Streptomyces flavimicrosus (fla.vi.mi.cro’sus; L. masc. adj. flavus, yellow; N.L. masc. adj. microsus, from Gr. masc. n. mikros, small, and L. v. sus, from suscitare, to arouse or excite; N.L. masc. adj. flavimicrosus, referring to a yellow-colored microbe that arouses interest due to its antimicrobial activity).
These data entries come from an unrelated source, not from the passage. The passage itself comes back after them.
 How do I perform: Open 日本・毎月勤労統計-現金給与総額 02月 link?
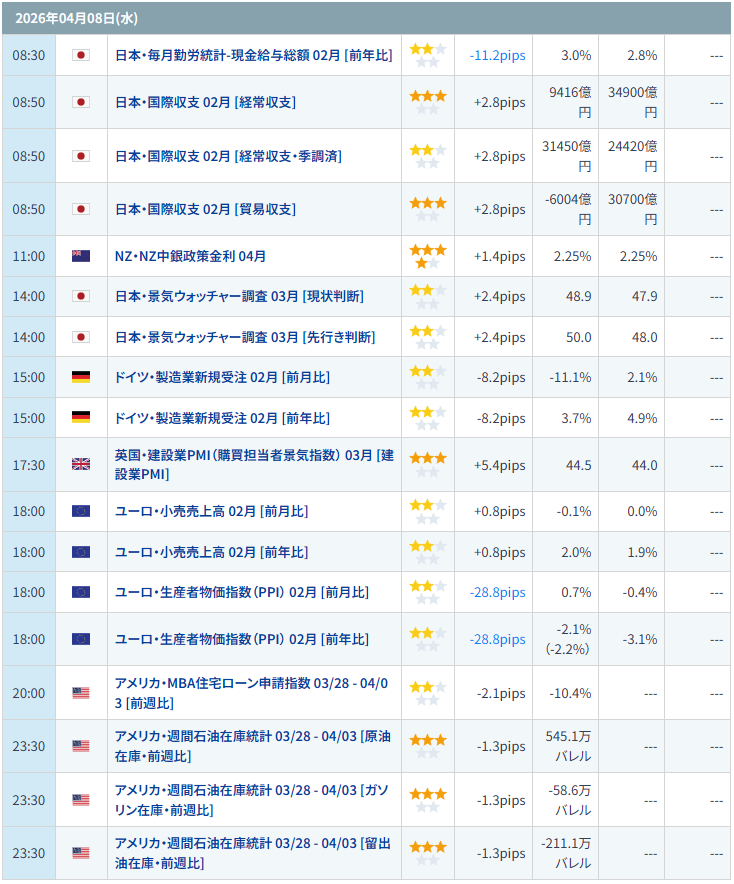tap(252, 55)
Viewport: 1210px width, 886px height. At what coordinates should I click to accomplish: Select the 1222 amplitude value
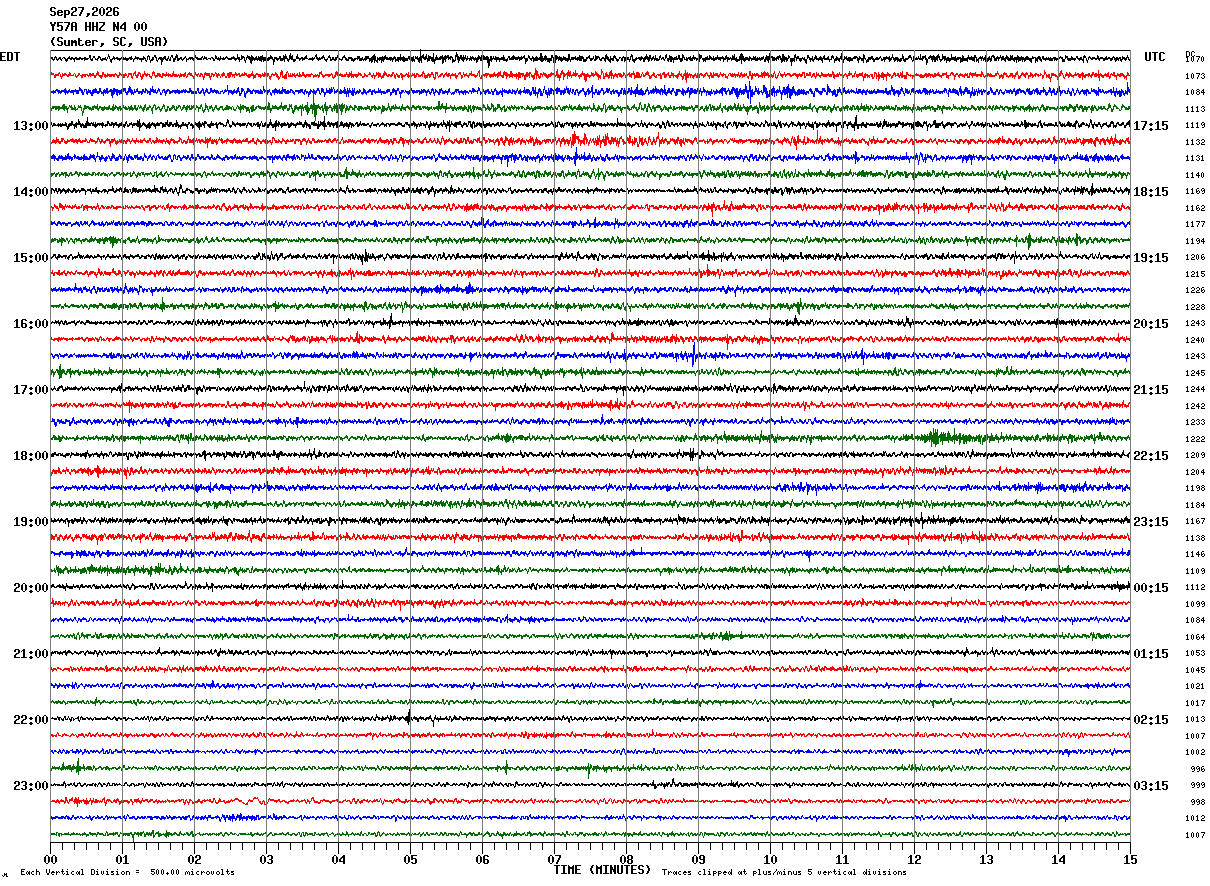(x=1195, y=440)
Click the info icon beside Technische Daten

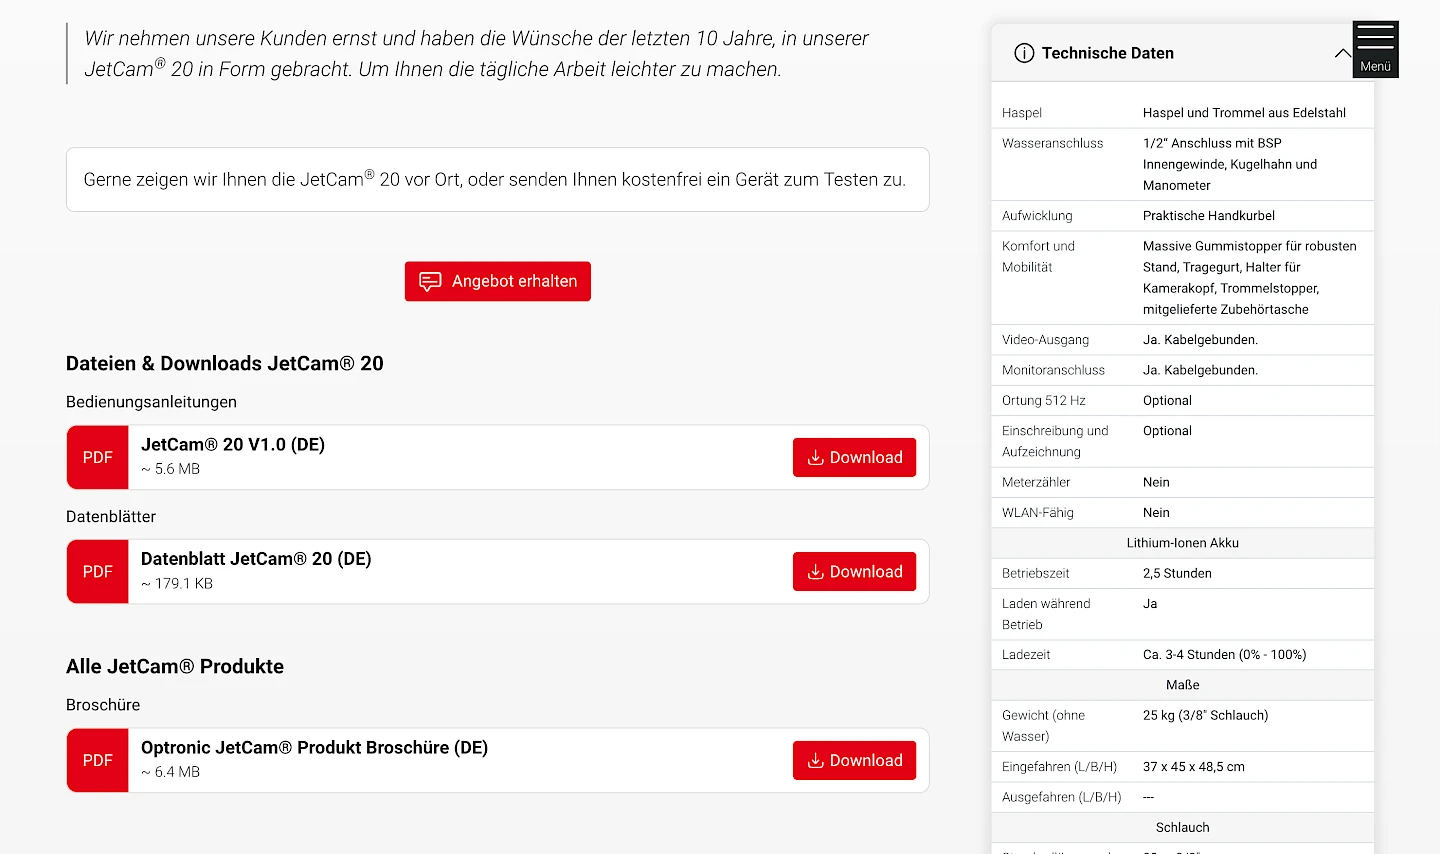coord(1024,53)
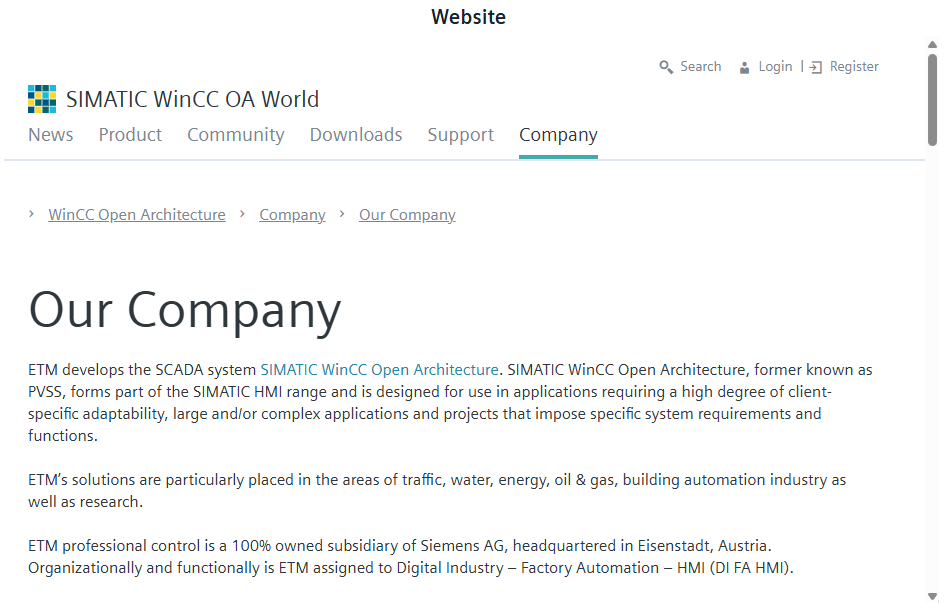The width and height of the screenshot is (944, 604).
Task: Click the Login text link
Action: coord(775,67)
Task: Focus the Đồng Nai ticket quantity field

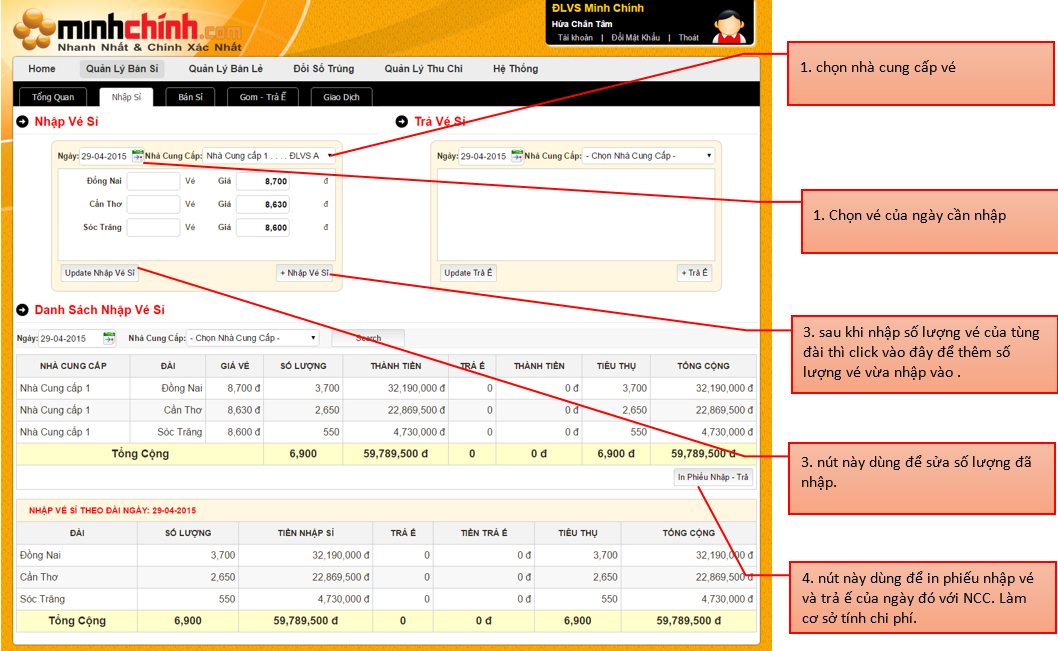Action: pyautogui.click(x=153, y=181)
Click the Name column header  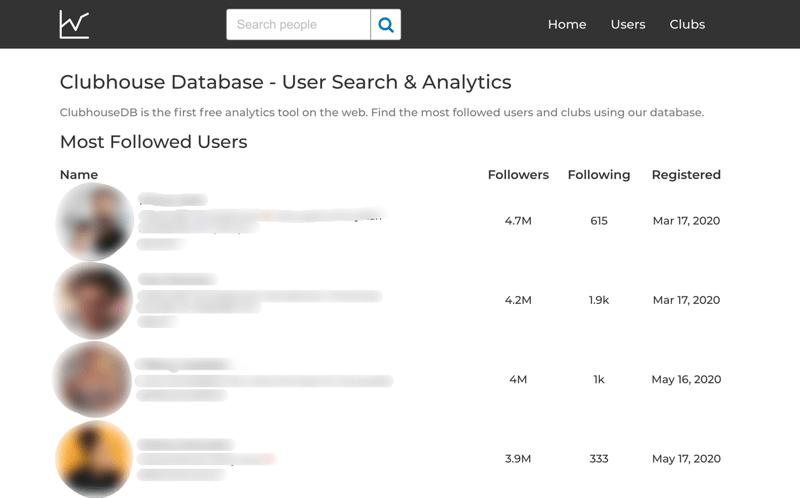pos(79,174)
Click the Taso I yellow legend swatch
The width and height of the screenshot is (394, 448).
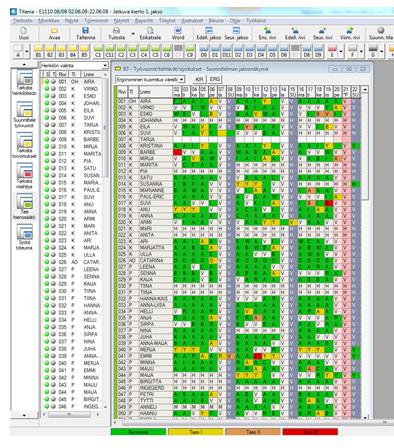[196, 432]
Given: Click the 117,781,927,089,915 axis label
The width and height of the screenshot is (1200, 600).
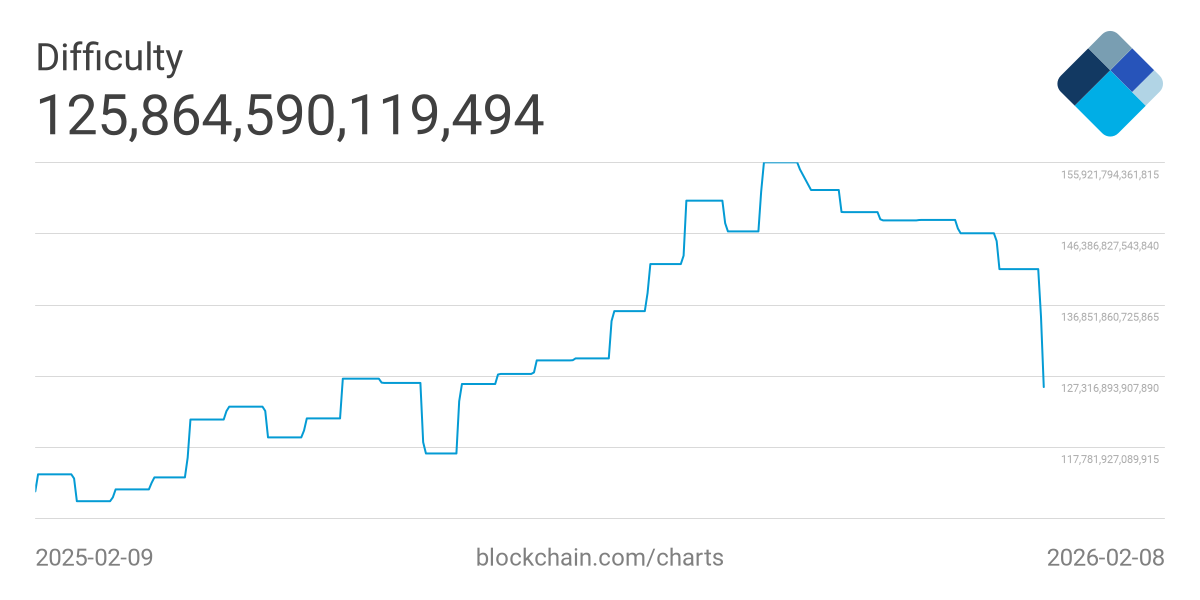Looking at the screenshot, I should click(1110, 459).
Aerobic, Gram-stain-positive actinobacterium that forms well-developed substrate and aerial mycelia. Yellow substrate mycelia and white aerial mycelia are observed on Gauze’s No. 1 medium, while pink colonies with filiform margins develop on yeast-starch agar. Smooth-surfaced, ovoid spores are borne in curved, ring-like spore chains. Growth occurs at 25–37°C (optimum 25–30°C), pH 5–11 (optimum pH 7–8), and in the presence of 0–5% (w/v) NaCl. Cell wall contains LL-diaminopimelic acid; whole-cell hydrolysates include ribose and glucose. Major menaquinones are MK-9(H8), MK-10(H4), and MK-9(H4). Polar lipids consist of diphosphatidylglycerol, phos phatidylglycerol, phosphatidylinositol, phosphotidylethanolamine, phosphatidylinositol mannosides, and several unidentified lipids. The predominant fatty acids are iso-C_16:0, anteiso-C_15:0, and anteiso-C_17:0. The genome size is 6.52 Mbp with a G+C content of 72.93%. Produces the yellow antibiotic thiolutin, exhibiting broad-spectrum activity against pathogenic bacteria and fungi.

The type strain, HMX112^T (= GDMCC 4.392^T = CCM 9455^T), was isolated from a desert soil sample collected from the Turpan-Hami Basin, Xinjiang, China. The GenBank accession numbers for the 16S rRNA gene sequence and whole-genome sequence of strain HMX112^T are PQ182579 and PRJNA1206132, respectively.